Os pesquisadores também estão explorando outras adaptações. Eles estão criando ostras que podem ser mais resistentes a águas ácidas. Os agricultores estão considerando a possibilidade de refúgios naturais para cultivar ostras, incluindo o plantio de densas faixas de plantas marinhas, que absorvem CO2, perto das fazendas.

Pesquisadores na costa de Washington e em outros lugares estão estudando, ainda, estratégias para remoção do dióxido de carbono, um tipo de geoengenharia. Uma técnica despeja um mineral chamado olivina ao longo das costas oceânicas porque ele é liberado lentamente no ambiente e porque captura dióxido de carbono à medida que é absorvido pelo mar.

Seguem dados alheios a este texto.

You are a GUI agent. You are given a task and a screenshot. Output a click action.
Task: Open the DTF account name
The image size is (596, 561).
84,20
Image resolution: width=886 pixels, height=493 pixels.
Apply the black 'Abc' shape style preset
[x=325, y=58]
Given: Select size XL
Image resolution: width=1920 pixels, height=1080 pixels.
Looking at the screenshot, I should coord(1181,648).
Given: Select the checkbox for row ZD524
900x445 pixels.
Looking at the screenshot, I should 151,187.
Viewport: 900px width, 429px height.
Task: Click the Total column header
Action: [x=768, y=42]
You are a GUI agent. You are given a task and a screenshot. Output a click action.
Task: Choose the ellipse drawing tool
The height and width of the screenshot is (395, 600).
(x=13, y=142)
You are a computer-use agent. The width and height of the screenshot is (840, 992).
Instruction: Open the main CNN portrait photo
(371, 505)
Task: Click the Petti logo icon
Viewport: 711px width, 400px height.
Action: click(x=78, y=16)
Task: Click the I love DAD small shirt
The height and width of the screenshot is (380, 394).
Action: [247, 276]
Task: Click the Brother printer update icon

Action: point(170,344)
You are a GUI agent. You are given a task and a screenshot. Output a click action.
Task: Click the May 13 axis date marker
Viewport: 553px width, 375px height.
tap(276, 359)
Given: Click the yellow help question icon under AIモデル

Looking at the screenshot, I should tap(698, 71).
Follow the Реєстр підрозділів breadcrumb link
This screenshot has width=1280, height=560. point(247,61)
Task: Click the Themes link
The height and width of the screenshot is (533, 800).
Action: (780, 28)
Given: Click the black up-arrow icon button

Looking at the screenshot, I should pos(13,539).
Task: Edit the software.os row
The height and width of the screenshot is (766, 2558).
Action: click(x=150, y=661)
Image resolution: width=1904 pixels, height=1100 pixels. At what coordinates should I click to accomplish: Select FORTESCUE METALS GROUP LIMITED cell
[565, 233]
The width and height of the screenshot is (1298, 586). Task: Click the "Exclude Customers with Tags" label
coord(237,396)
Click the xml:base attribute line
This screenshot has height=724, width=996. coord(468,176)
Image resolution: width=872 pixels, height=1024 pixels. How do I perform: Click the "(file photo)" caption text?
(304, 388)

Várias empresas estão construindo instalações de teste que processariam a água do mar, removendo ácido e devolvendo água mais alcalina ao oceano.

Mas essas novas abordagens são praticamente não testadas e controversas. Em 2023, dezenas de governos alertaram sobre planos para aumentar a alcalinidade do oceano, citando possíveis "efeitos deletérios que são generalizados, duradouros ou graves".

"A geoengenharia frequentemente pode ter consequências não intencionais", disse Newton. "Ela pode funcionar em um ambiente de laboratório? Talvez. O que acontecerá no ambiente natural é menos conhecido".